Segment Start: EXERCISE MATERIAL

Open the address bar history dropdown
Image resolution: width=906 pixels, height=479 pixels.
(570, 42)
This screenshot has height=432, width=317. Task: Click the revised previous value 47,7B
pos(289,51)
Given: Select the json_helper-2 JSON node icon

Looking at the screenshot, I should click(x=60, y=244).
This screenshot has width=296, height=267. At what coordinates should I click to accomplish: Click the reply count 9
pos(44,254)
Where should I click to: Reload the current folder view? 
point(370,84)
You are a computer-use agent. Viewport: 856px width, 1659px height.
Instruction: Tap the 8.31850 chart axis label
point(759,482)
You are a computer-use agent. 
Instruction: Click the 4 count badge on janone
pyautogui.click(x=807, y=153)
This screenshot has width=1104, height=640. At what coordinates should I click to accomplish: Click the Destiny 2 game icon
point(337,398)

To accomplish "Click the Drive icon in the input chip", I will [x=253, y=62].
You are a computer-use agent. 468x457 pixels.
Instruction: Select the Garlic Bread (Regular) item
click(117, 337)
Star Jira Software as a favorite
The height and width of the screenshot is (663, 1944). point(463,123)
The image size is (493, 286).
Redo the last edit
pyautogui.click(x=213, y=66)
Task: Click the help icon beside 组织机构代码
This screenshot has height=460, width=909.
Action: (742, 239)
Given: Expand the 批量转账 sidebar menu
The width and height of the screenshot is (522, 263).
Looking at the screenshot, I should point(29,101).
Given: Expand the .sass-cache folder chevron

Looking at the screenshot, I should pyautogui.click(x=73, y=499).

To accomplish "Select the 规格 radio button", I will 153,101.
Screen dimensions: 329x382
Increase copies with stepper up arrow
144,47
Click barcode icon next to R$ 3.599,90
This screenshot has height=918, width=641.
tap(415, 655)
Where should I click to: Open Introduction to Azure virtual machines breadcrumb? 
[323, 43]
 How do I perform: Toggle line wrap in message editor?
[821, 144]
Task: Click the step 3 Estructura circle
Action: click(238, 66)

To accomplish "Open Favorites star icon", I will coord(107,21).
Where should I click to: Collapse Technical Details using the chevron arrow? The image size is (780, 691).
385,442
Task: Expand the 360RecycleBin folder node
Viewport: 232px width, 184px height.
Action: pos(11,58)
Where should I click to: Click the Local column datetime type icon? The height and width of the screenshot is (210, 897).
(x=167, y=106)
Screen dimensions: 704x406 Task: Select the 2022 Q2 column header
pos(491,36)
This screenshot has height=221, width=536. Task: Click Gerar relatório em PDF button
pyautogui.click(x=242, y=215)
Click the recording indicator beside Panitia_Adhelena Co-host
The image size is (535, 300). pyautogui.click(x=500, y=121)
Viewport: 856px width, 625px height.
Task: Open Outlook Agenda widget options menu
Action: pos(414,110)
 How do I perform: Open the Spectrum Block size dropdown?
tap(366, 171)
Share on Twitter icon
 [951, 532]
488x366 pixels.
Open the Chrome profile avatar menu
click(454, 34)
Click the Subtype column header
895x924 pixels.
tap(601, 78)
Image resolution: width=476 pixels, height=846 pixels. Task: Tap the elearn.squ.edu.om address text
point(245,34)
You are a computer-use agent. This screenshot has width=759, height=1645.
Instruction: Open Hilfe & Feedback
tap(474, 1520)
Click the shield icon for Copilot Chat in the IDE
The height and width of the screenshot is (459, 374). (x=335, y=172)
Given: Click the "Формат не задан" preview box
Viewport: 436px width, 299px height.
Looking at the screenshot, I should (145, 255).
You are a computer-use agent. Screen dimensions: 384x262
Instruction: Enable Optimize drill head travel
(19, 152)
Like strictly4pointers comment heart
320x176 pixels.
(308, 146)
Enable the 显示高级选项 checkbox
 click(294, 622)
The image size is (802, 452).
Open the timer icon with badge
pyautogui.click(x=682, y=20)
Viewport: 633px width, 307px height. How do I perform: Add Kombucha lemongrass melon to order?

Segment End: EXERCISE MATERIAL

--- YOUR INSTRUCTIONS ---
Make an exact copy of the listing, including every line.

--- EXPECTED ANSWER ---
Open the address bar history dropdown
Image resolution: width=906 pixels, height=479 pixels.
(570, 42)
This screenshot has height=432, width=317. Task: Click the revised previous value 47,7B
pos(289,51)
Given: Select the json_helper-2 JSON node icon

Looking at the screenshot, I should click(x=60, y=244).
This screenshot has width=296, height=267. At what coordinates should I click to accomplish: Click the reply count 9
pos(44,254)
Where should I click to: Reload the current folder view? 
point(370,84)
You are a computer-use agent. Viewport: 856px width, 1659px height.
Instruction: Tap the 8.31850 chart axis label
point(759,482)
You are a computer-use agent. 
Instruction: Click the 4 count badge on janone
pyautogui.click(x=807, y=153)
This screenshot has width=1104, height=640. At what coordinates should I click to accomplish: Click the Destiny 2 game icon
point(337,398)

To accomplish "Click the Drive icon in the input chip", I will [x=253, y=62].
You are a computer-use agent. 468x457 pixels.
Instruction: Select the Garlic Bread (Regular) item
click(117, 337)
Star Jira Software as a favorite
The height and width of the screenshot is (663, 1944). point(463,123)
The image size is (493, 286).
Redo the last edit
pyautogui.click(x=213, y=66)
Task: Click the help icon beside 组织机构代码
This screenshot has height=460, width=909.
Action: (742, 239)
Given: Expand the 批量转账 sidebar menu
The width and height of the screenshot is (522, 263).
Looking at the screenshot, I should point(29,101).
Given: Expand the .sass-cache folder chevron

Looking at the screenshot, I should pyautogui.click(x=73, y=499).

To accomplish "Select the 规格 radio button", I will 153,101.
Screen dimensions: 329x382
Increase copies with stepper up arrow
144,47
Click barcode icon next to R$ 3.599,90
This screenshot has height=918, width=641.
tap(415, 655)
Where should I click to: Open Introduction to Azure virtual machines breadcrumb? 
[323, 43]
 How do I perform: Toggle line wrap in message editor?
[821, 144]
Task: Click the step 3 Estructura circle
Action: click(238, 66)

To accomplish "Open Favorites star icon", I will coord(107,21).
Where should I click to: Collapse Technical Details using the chevron arrow? The image size is (780, 691).
385,442
Task: Expand the 360RecycleBin folder node
Viewport: 232px width, 184px height.
Action: pos(11,58)
Where should I click to: Click the Local column datetime type icon? The height and width of the screenshot is (210, 897).
(x=167, y=106)
Screen dimensions: 704x406 Task: Select the 2022 Q2 column header
pos(491,36)
This screenshot has height=221, width=536. Task: Click Gerar relatório em PDF button
pyautogui.click(x=242, y=215)
Click the recording indicator beside Panitia_Adhelena Co-host
The image size is (535, 300). pyautogui.click(x=500, y=121)
Viewport: 856px width, 625px height.
Task: Open Outlook Agenda widget options menu
Action: pos(414,110)
 How do I perform: Open the Spectrum Block size dropdown?
tap(366, 171)
Share on Twitter icon
 [951, 532]
488x366 pixels.
Open the Chrome profile avatar menu
click(454, 34)
Click the Subtype column header
895x924 pixels.
tap(601, 78)
Image resolution: width=476 pixels, height=846 pixels. Task: Tap the elearn.squ.edu.om address text
point(245,34)
You are a computer-use agent. This screenshot has width=759, height=1645.
Instruction: Open Hilfe & Feedback
tap(474, 1520)
Click the shield icon for Copilot Chat in the IDE
The height and width of the screenshot is (459, 374). (x=335, y=172)
Given: Click the "Формат не задан" preview box
Viewport: 436px width, 299px height.
Looking at the screenshot, I should (145, 255).
You are a computer-use agent. Screen dimensions: 384x262
Instruction: Enable Optimize drill head travel
(19, 152)
Like strictly4pointers comment heart
320x176 pixels.
(308, 146)
Enable the 显示高级选项 checkbox
 click(294, 622)
The image size is (802, 452).
Open the timer icon with badge
pyautogui.click(x=682, y=20)
Viewport: 633px width, 307px height. How do I perform: Add Kombucha lemongrass melon to order?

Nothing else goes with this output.